_How to complete this task_
Write the listing out again, exactly as it appears.

_Task input_
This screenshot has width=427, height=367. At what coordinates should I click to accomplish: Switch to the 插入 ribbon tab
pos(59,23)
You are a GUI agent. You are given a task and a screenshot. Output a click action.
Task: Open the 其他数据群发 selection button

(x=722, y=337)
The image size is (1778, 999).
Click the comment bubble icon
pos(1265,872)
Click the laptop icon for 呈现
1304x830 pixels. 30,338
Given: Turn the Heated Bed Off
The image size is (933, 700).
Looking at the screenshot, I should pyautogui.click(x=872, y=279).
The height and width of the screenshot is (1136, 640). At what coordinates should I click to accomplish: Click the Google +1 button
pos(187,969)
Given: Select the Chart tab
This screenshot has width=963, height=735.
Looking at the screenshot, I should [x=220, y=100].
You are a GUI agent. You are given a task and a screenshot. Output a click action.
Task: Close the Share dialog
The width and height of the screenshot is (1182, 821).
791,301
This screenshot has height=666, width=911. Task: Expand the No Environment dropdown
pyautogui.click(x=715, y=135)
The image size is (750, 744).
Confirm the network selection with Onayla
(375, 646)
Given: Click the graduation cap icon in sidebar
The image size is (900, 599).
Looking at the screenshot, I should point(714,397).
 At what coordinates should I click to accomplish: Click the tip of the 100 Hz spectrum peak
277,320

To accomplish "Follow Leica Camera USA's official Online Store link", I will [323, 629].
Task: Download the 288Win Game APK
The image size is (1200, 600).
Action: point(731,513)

_Completed task_
This screenshot has width=427, height=367. At what coordinates should I click to accomplish: Switch to the 插入 ribbon tab
pos(59,23)
You are a GUI agent. You are given a task and a screenshot. Output a click action.
Task: Open the 其他数据群发 selection button

(x=722, y=337)
The image size is (1778, 999).
Click the comment bubble icon
pos(1265,872)
Click the laptop icon for 呈现
1304x830 pixels. 30,338
Given: Turn the Heated Bed Off
The image size is (933, 700).
Looking at the screenshot, I should pyautogui.click(x=872, y=279).
The height and width of the screenshot is (1136, 640). At what coordinates should I click to accomplish: Click the Google +1 button
pos(187,969)
Given: Select the Chart tab
This screenshot has width=963, height=735.
Looking at the screenshot, I should [x=220, y=100].
You are a GUI agent. You are given a task and a screenshot. Output a click action.
Task: Close the Share dialog
The width and height of the screenshot is (1182, 821).
791,301
This screenshot has height=666, width=911. Task: Expand the No Environment dropdown
pyautogui.click(x=715, y=135)
The image size is (750, 744).
Confirm the network selection with Onayla
(375, 646)
Given: Click the graduation cap icon in sidebar
The image size is (900, 599).
Looking at the screenshot, I should point(714,397).
 At what coordinates should I click to accomplish: Click the tip of the 100 Hz spectrum peak
277,320

To accomplish "Follow Leica Camera USA's official Online Store link", I will [323, 629].
Task: Download the 288Win Game APK
The image size is (1200, 600).
Action: point(731,513)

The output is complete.